At first, it was relatively easy to add digital and social media to the media mix — a bit like upgrading your wardrobe by shopping for new clothes. Advertisers could recruit digital/social experts for their marketing teams and find specialized agencies that could do the digital creative and media work. Existing roster agencies were not much help in the early days; they saw new media as a technical specialty better handled by others. Sir Martin Sorrell, writing in the WPP 2003 Annual Report, justified the lack of interest by traditional agencies in digital media: "Specialized companies love working independently in their specialized fields, even though their clients have broader needs… it is in the nature of specialist talent that it is unlikely to flourish within the confines of a single marketing company."
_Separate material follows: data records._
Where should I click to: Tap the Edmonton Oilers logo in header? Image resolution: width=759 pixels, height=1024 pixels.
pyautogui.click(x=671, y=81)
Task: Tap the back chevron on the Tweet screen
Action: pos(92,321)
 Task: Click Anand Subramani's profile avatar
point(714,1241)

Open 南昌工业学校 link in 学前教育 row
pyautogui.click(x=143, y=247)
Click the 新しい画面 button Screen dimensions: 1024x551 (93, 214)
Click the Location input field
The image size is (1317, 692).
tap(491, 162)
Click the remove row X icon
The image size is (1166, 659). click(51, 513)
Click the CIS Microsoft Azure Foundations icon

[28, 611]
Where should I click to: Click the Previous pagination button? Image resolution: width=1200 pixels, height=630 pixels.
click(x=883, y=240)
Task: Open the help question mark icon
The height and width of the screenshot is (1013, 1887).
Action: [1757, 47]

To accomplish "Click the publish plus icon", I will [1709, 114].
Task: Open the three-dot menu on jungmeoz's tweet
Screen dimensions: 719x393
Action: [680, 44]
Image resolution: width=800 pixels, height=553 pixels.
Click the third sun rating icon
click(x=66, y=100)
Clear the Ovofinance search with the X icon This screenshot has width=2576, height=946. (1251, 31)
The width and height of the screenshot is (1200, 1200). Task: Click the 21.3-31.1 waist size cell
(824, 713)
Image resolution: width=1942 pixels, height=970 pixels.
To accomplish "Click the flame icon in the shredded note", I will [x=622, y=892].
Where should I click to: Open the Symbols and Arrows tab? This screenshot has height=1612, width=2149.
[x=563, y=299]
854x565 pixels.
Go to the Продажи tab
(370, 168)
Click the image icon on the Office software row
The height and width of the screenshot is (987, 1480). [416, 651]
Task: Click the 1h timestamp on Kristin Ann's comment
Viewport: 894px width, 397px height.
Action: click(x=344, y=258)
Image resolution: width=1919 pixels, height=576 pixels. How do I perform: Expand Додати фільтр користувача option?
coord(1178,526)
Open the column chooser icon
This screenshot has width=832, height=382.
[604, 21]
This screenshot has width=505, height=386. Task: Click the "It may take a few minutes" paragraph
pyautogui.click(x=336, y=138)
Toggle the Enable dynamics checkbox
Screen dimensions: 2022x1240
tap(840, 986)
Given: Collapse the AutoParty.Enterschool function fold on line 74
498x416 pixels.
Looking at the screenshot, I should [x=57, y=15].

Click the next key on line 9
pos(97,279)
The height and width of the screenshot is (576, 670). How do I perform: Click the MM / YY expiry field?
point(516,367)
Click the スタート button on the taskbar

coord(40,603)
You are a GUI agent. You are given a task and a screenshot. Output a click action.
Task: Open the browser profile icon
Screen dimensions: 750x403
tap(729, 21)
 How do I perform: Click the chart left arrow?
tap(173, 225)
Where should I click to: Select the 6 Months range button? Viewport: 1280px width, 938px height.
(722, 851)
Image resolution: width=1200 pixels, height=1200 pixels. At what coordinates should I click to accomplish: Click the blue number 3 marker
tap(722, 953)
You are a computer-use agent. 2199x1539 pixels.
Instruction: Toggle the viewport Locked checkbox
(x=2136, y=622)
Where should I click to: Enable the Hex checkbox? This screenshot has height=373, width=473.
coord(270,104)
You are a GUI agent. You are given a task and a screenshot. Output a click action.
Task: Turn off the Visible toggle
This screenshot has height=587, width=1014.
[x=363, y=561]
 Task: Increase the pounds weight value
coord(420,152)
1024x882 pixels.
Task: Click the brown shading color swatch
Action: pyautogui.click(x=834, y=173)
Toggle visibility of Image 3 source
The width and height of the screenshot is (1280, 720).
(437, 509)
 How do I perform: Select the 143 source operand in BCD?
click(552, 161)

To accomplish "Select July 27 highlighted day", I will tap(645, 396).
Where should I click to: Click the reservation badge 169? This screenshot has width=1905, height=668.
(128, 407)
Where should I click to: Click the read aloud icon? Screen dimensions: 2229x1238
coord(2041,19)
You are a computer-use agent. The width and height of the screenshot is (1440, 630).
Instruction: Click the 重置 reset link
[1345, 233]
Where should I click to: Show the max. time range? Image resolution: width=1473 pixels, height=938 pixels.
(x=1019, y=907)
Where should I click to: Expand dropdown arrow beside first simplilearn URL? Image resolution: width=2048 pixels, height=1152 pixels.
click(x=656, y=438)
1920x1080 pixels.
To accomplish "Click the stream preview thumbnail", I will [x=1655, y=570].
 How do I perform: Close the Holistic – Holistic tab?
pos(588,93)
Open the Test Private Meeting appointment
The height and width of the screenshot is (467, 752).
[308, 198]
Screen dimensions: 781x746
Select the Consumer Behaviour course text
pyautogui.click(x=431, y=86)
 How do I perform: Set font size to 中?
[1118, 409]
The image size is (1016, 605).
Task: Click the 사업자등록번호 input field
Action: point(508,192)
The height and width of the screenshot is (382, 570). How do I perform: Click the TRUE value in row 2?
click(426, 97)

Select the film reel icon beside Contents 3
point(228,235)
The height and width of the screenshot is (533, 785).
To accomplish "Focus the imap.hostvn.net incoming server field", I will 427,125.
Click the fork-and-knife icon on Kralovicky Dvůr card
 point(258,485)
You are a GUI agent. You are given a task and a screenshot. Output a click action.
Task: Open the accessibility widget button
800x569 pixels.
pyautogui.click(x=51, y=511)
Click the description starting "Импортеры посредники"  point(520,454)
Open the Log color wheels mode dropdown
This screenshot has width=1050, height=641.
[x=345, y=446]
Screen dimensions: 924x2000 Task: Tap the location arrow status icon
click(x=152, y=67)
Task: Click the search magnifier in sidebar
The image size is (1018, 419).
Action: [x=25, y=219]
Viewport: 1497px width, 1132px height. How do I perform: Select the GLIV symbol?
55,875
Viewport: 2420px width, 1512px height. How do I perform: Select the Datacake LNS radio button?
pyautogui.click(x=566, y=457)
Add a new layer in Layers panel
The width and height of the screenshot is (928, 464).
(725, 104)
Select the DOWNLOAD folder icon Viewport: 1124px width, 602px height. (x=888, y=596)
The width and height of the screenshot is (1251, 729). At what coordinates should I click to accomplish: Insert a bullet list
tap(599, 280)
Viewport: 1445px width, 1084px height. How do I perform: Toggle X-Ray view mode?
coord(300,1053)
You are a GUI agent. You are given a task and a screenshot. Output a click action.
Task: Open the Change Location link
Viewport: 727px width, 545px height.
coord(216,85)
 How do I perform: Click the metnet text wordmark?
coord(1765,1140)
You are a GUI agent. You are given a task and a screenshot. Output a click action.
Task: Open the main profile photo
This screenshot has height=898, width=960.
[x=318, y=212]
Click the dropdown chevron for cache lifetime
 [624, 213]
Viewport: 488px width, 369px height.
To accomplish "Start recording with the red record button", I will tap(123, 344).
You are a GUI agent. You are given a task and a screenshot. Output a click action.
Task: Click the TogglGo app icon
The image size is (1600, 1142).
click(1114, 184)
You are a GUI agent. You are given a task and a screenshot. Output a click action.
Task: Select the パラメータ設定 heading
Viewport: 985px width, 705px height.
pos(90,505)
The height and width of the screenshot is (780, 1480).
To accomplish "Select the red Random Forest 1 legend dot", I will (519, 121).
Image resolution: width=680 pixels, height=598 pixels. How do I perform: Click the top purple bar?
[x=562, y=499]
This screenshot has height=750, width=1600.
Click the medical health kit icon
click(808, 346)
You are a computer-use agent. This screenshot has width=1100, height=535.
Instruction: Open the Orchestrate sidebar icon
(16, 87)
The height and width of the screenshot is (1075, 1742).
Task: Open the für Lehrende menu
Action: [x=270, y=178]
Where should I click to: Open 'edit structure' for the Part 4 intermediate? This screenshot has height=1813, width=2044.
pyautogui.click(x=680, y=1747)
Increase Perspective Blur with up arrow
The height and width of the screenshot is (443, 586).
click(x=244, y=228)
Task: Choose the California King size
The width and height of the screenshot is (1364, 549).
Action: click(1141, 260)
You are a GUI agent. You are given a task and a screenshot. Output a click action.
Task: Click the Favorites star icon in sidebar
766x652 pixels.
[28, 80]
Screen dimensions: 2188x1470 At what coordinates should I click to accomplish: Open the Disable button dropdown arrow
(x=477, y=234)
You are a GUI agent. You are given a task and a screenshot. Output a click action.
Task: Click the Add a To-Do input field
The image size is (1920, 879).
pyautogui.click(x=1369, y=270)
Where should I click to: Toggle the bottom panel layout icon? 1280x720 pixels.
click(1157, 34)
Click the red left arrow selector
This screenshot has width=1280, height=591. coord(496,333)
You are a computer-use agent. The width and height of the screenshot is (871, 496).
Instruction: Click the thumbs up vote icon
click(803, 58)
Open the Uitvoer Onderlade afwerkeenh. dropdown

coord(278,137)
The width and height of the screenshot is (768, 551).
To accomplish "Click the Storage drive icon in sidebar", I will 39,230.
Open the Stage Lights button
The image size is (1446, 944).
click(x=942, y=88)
Traditional above-the-line agencies did not immediately diversify into digital. Advertisers had to look elsewhere.
This outcome set the stage for the abandonment of the agency of record (AOR) and the significant increase in agency rosters for advertisers that were hellbent on expanding into digital/social. And for every specialized agency added to a roster, the marketing department added specialized media experts.
Scopes of work (SOWs) expanded significantly, as banner ads, email marketing, Facebook posts, Instagram posts, mobile marketing efforts, and website development were added to the traditional SOW deliverables in print, radio, and TV. Media spend fragmented — from the simple broadcast and print channels of the traditional era into 15 or more major media channels across traditional, digital/social, and search. Programmatic capabilities, too, were later added to the mix.
Agency/client processes grew and expanded like a nuclear chain reaction. Every campaign needed briefs, channel strategies, media plans, media buys, and campaign performance reporting. Programmatic advertising required briefings, strategies, algorithm selection, programmatic implementation, reporting, and optimization. Searchrequired briefings, strategies, buying, performance reporting, and optimization. And all of this needed to be fed by the creation of massive amounts of "content" by roster creative agencies. For every 10 creatives among roster agencies, today's SOWs involve 3,000 deliverables across all media types.
The number of professional "interactions" between agency executives and client executives has grown exponentially. The real hidden cost of the digital/social revolution was (and remains) organizational and interaction complexity. Agencies and their clients are overwhelmed by the need to communicate and deal with one another — to plan, obtain approvals, carry out work, calculate ROIs, and readjust after results have been analyzed. It's talk, talk, talk, negotiate, approve, reconsider, talk, talk, talk.
Interactions burn hours and burn out people. Ironically, interaction hours are increasing exponentially at a time when fees continue to be driven downwards by procurement. Organizational and interaction complexity is neither recognized nor paid for by advertisers.
Organizational network analysis, a diagnostic approach that measures the number of interactions in an organizational system, has proven to be exceptionally useful in documenting the complexity of agency/client relationships. In one media relationship recently diagnosed by TrinityP3, there were 9,000 separate interactions involving 20 agency FTEs across 15 processes. The briefing process required 45 interactions per head, channel strategies needed 48 interactions per head, media planning required 60 interactions per head, and media buying needed 45 interactions per head. The pace of communication, both within the agency team and between agency and client was exhausting.
Procurement, in manufacturing and distribution, created success by reducing complexity and eliminating non-value-added costs in manufacturing and distribution supply chains. If only they focused on this in the media industry. Disappointingly, procurement focuses only on reducing fees despite the massive increases in organizational and interactive complexity due to digital and social fragmentation.
There's more to the media business than issues of transparency. The hidden costs of complexity are large and growing and are a threat to agency/client effectiveness. It's time for procurement to seek ways to simplify relationships and reduce these hidden costs.
For those in procurement, get out your slide rules and focus on complexity reduction as the new pathway for improved efficiency.